In PARTNER II's primary endpoint, a composite of death, stroke, and moderate or severe aortic insufficiency (leaking of the aortic valve), TAVR was found to be superior to surgery at one year, occurring 9.2 percent less in the TAVR patients. TAVR was also superior to surgery for two out of three secondary outcomes, mortality and stroke.
As has been the case in prior studies, moderate to severe aortic insufficiency occurred less in surgery patients, and TAVR patients needed pacemakers at a slightly higher rate at one year than patients receiving surgery. However, the intermediate-risk TAVR patients in the new trial showed marked improvements in outcomes as compared to high-risk TAVR patients in previous trials.
The improved success of the SAPIEN 3 TAVR procedure in intermediate-risk TAVR patients could be due to the third-generation SAPIEN model having been modified with an outer skirt designed to reduce leaking by sealing gaps around the valve. The valve is also delivered with a smaller catheter, making it possible to perform more procedures via the femoral artery accessed through the groin, a route that is considered safer than going through the ribs.
"The improvements with the SAPIEN 3 valve have made this an easier procedure to perform, and this study shows that we can do it with extremely low complications and mortality. I believe we are on the cusp of a new indication for TAVR," Dr. Thourani says.
Patients in the trial will continue be followed for five years.
Emory was the first site in Georgia and among the first in the U.S. to begin participating in Edwards Lifesciences' multi-center studies of TAVR using its SAPIEN family of valves in 2007. Drs. Thourani and Babaliaros have been consistent co-PIs of the Emory-based studies, providing evidence and conclusions that were instrumental to the FDA's 2011 approval of the SAPIEN 1 valve for inoperable patients, as well as the FDA's 2015 approval of the SAPIEN 3 valve for the treatment of high-risk patients who are not candidates for open-heart valve replacement surgery. Use of the valve for treating intermediate-risk patients in the U.S. is not yet approved. To date, Drs. Thourani, Babaliaros, and their Emory colleagues have performed approximately 1,500 TAVR procedures, making Emory the largest TAVR provider in the Southeast.
Journal References
"Transcatheter Aortic Valve Replacement Versus Surgical Valve Replacement in Intermediate-Risk Patients: A Propensity Score Analysis." Thourani VH, Kodali S, Makkar RR, Herrmann HC, Williams M, Babaliaros V, Smalling R, Lim S, Malaisrie SC, Kapadia S, Szeto WY, Greason KL, Kereiakes D, Ailawadi G, Whisenant BK, Devireddy C, Leipsic J, Hahn RT, Pibarot P, Weissman NJ, Jaber WA, Cohen DJ, Suri R, Tuzcu EM, Svensson LG, Webb JG, Moses JW, Mack MJ, Miller DC, Smith CR, Alu MC, Parvataneni R, D'Agostino RB Jr, Leon MB. Lancet. 2016 Apr 1. [Epub ahead of print]

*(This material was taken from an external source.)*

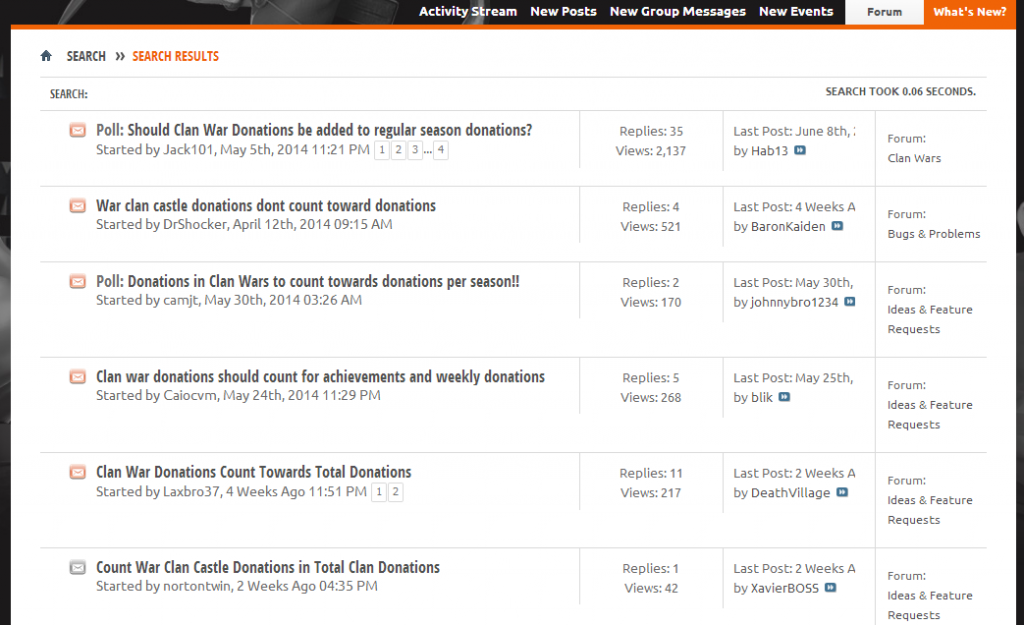
Task: Click grey envelope icon for nortontwin's thread
Action: (78, 567)
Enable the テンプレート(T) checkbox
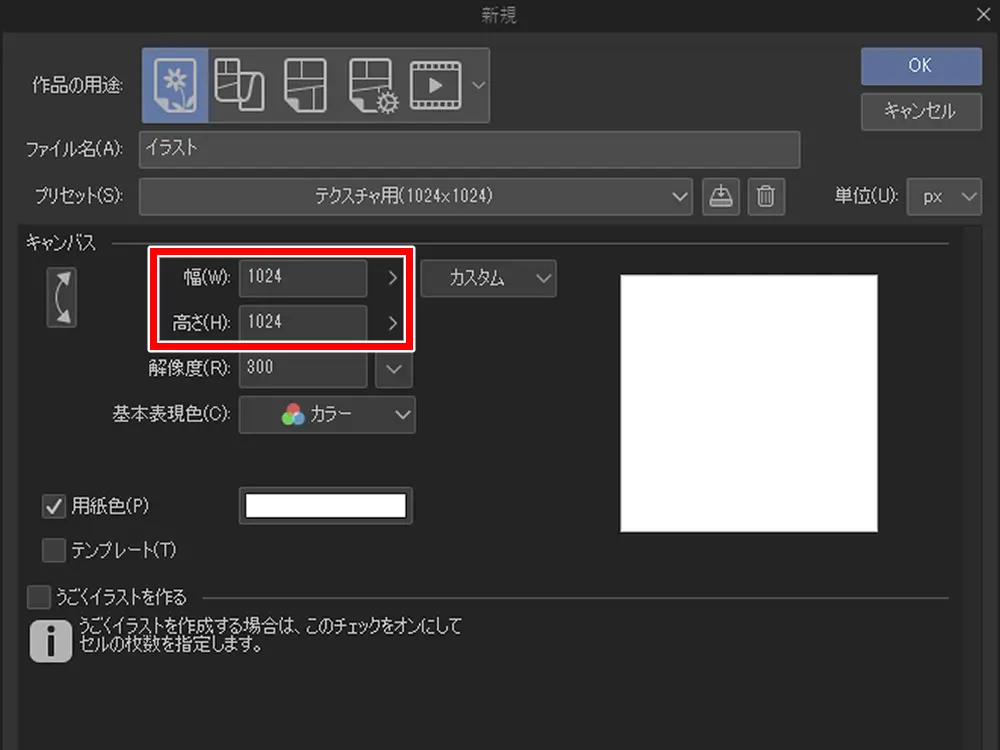This screenshot has height=750, width=1000. (x=54, y=550)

"Transcatheter or Surgical Aortic Valve Replacement in Intermediate-Risk Patients." Leon MB, Smith CR, Mack MJ, Makkar RR, Svensson LG, Kodali SK, Thourani VH, Tuzcu EM, Miller DC, Herrmann HC, Doshi D, Cohen DJ, Pichard AD, Kapadia S, Dewey T, Babaliaros V, Szeto WY, Williams MR, Kereiakes D, Zajarias A, Greason KL, Whisenant BK, Hodson RW, Moses JW, Trento A, Brown DL, Fearon WF, Pibarot P, Hahn RT, Jaber WA, Anderson WN, Alu MC, Webb JG; PARTNER 2 Investigators. N Engl J Med. 2016 Apr 28;374(17):1609-20. Epub 2016 Apr 2.